EXERCISE INSTRUCTIONS
Would you retype each of the records exactly as shown?

Stored items:
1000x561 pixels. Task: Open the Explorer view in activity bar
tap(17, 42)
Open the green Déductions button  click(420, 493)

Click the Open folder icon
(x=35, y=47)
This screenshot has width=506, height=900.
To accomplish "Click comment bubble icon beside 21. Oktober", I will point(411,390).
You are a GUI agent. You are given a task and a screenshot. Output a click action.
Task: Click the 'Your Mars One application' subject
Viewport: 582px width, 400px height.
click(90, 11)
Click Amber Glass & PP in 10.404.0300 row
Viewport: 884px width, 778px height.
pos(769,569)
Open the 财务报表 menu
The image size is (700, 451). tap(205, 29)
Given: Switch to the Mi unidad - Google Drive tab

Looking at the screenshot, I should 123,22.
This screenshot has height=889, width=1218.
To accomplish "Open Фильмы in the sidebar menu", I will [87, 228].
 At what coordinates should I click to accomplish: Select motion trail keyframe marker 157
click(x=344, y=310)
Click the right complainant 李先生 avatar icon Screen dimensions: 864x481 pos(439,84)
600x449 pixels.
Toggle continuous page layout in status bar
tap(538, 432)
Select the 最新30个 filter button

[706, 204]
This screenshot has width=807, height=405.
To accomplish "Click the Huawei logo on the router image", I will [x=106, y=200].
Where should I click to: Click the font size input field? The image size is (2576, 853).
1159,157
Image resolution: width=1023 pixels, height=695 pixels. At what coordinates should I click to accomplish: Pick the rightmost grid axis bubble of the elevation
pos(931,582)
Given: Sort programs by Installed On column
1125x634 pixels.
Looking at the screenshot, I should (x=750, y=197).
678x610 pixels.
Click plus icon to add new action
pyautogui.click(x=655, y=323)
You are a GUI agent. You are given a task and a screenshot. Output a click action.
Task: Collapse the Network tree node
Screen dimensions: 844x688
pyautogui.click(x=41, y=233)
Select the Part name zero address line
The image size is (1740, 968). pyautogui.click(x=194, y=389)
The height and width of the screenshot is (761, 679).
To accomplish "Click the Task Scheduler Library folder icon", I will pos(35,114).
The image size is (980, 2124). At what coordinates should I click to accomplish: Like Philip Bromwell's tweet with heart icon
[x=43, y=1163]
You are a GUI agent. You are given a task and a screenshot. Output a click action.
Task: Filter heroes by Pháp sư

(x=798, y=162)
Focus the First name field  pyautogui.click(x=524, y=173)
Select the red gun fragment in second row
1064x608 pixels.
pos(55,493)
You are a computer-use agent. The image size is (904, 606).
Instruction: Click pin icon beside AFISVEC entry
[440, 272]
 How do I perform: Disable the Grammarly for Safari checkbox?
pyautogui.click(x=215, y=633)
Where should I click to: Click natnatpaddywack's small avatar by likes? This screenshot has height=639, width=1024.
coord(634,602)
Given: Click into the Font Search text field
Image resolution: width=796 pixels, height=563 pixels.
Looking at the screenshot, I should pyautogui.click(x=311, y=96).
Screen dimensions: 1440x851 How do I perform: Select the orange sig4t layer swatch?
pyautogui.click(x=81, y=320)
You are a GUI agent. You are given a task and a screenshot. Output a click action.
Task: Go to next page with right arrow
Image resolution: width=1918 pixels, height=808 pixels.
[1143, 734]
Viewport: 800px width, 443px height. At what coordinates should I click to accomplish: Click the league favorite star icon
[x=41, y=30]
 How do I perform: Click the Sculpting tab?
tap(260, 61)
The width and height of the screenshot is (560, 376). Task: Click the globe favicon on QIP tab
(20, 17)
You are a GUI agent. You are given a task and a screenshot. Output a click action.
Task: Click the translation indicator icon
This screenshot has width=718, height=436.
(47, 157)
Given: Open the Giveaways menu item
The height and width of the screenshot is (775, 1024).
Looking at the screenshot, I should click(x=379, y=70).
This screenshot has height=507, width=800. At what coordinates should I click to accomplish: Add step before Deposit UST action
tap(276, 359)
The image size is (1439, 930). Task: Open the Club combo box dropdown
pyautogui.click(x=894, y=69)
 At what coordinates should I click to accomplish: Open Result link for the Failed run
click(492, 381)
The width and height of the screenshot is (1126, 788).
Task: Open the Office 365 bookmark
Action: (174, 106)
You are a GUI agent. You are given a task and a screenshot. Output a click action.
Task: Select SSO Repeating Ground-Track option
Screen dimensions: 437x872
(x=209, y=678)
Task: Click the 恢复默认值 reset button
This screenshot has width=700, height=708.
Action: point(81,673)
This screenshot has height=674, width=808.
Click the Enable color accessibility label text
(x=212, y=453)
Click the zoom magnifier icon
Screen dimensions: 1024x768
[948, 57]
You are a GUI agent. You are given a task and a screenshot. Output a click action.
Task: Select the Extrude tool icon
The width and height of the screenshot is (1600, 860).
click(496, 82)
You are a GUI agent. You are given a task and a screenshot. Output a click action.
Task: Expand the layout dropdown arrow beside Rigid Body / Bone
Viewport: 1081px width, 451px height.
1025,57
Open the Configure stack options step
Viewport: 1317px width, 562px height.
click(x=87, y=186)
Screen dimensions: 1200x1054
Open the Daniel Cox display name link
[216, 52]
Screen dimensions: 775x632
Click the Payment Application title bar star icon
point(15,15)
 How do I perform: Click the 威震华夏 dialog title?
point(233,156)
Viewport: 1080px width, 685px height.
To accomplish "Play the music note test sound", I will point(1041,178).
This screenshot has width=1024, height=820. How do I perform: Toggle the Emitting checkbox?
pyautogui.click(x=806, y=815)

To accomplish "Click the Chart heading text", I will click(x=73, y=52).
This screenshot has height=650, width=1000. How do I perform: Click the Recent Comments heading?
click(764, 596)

COMPLETED EXERCISE
1000x561 pixels. Task: Open the Explorer view in activity bar
tap(17, 42)
Open the green Déductions button  click(420, 493)

Click the Open folder icon
(x=35, y=47)
This screenshot has width=506, height=900.
To accomplish "Click comment bubble icon beside 21. Oktober", I will point(411,390).
You are a GUI agent. You are given a task and a screenshot. Output a click action.
Task: Click the 'Your Mars One application' subject
Viewport: 582px width, 400px height.
click(90, 11)
Click Amber Glass & PP in 10.404.0300 row
Viewport: 884px width, 778px height.
pos(769,569)
Open the 财务报表 menu
The image size is (700, 451). tap(205, 29)
Given: Switch to the Mi unidad - Google Drive tab

Looking at the screenshot, I should 123,22.
This screenshot has height=889, width=1218.
To accomplish "Open Фильмы in the sidebar menu", I will [87, 228].
 At what coordinates should I click to accomplish: Select motion trail keyframe marker 157
click(x=344, y=310)
Click the right complainant 李先生 avatar icon Screen dimensions: 864x481 pos(439,84)
600x449 pixels.
Toggle continuous page layout in status bar
tap(538, 432)
Select the 最新30个 filter button

[706, 204]
This screenshot has width=807, height=405.
To accomplish "Click the Huawei logo on the router image", I will [x=106, y=200].
Where should I click to: Click the font size input field? The image size is (2576, 853).
1159,157
Image resolution: width=1023 pixels, height=695 pixels. At what coordinates should I click to accomplish: Pick the rightmost grid axis bubble of the elevation
pos(931,582)
Given: Sort programs by Installed On column
1125x634 pixels.
Looking at the screenshot, I should (x=750, y=197).
678x610 pixels.
Click plus icon to add new action
pyautogui.click(x=655, y=323)
You are a GUI agent. You are given a task and a screenshot. Output a click action.
Task: Collapse the Network tree node
Screen dimensions: 844x688
pyautogui.click(x=41, y=233)
Select the Part name zero address line
The image size is (1740, 968). pyautogui.click(x=194, y=389)
The height and width of the screenshot is (761, 679).
To accomplish "Click the Task Scheduler Library folder icon", I will pos(35,114).
The image size is (980, 2124). At what coordinates should I click to accomplish: Like Philip Bromwell's tweet with heart icon
[x=43, y=1163]
You are a GUI agent. You are given a task and a screenshot. Output a click action.
Task: Filter heroes by Pháp sư

(x=798, y=162)
Focus the First name field  pyautogui.click(x=524, y=173)
Select the red gun fragment in second row
1064x608 pixels.
pos(55,493)
You are a computer-use agent. The image size is (904, 606).
Instruction: Click pin icon beside AFISVEC entry
[440, 272]
 How do I perform: Disable the Grammarly for Safari checkbox?
pyautogui.click(x=215, y=633)
Where should I click to: Click natnatpaddywack's small avatar by likes? This screenshot has height=639, width=1024.
coord(634,602)
Given: Click into the Font Search text field
Image resolution: width=796 pixels, height=563 pixels.
Looking at the screenshot, I should pyautogui.click(x=311, y=96).
Screen dimensions: 1440x851 How do I perform: Select the orange sig4t layer swatch?
pyautogui.click(x=81, y=320)
You are a GUI agent. You are given a task and a screenshot. Output a click action.
Task: Go to next page with right arrow
Image resolution: width=1918 pixels, height=808 pixels.
[1143, 734]
Viewport: 800px width, 443px height. At what coordinates should I click to accomplish: Click the league favorite star icon
[x=41, y=30]
 How do I perform: Click the Sculpting tab?
tap(260, 61)
The width and height of the screenshot is (560, 376). Task: Click the globe favicon on QIP tab
(20, 17)
You are a GUI agent. You are given a task and a screenshot. Output a click action.
Task: Click the translation indicator icon
This screenshot has width=718, height=436.
(47, 157)
Given: Open the Giveaways menu item
The height and width of the screenshot is (775, 1024).
Looking at the screenshot, I should click(x=379, y=70).
This screenshot has height=507, width=800. At what coordinates should I click to accomplish: Add step before Deposit UST action
tap(276, 359)
The image size is (1439, 930). Task: Open the Club combo box dropdown
pyautogui.click(x=894, y=69)
 At what coordinates should I click to accomplish: Open Result link for the Failed run
click(492, 381)
The width and height of the screenshot is (1126, 788).
Task: Open the Office 365 bookmark
Action: (174, 106)
You are a GUI agent. You are given a task and a screenshot. Output a click action.
Task: Select SSO Repeating Ground-Track option
Screen dimensions: 437x872
(x=209, y=678)
Task: Click the 恢复默认值 reset button
This screenshot has width=700, height=708.
Action: point(81,673)
This screenshot has height=674, width=808.
Click the Enable color accessibility label text
(x=212, y=453)
Click the zoom magnifier icon
Screen dimensions: 1024x768
[948, 57]
You are a GUI agent. You are given a task and a screenshot. Output a click action.
Task: Select the Extrude tool icon
The width and height of the screenshot is (1600, 860).
click(496, 82)
You are a GUI agent. You are given a task and a screenshot. Output a click action.
Task: Expand the layout dropdown arrow beside Rigid Body / Bone
Viewport: 1081px width, 451px height.
1025,57
Open the Configure stack options step
Viewport: 1317px width, 562px height.
click(x=87, y=186)
Screen dimensions: 1200x1054
Open the Daniel Cox display name link
[216, 52]
Screen dimensions: 775x632
Click the Payment Application title bar star icon
point(15,15)
 How do I perform: Click the 威震华夏 dialog title?
point(233,156)
Viewport: 1080px width, 685px height.
To accomplish "Play the music note test sound", I will point(1041,178).
This screenshot has width=1024, height=820. How do I perform: Toggle the Emitting checkbox?
pyautogui.click(x=806, y=815)

To accomplish "Click the Chart heading text", I will click(x=73, y=52).
This screenshot has height=650, width=1000. How do I perform: Click the Recent Comments heading?
click(764, 596)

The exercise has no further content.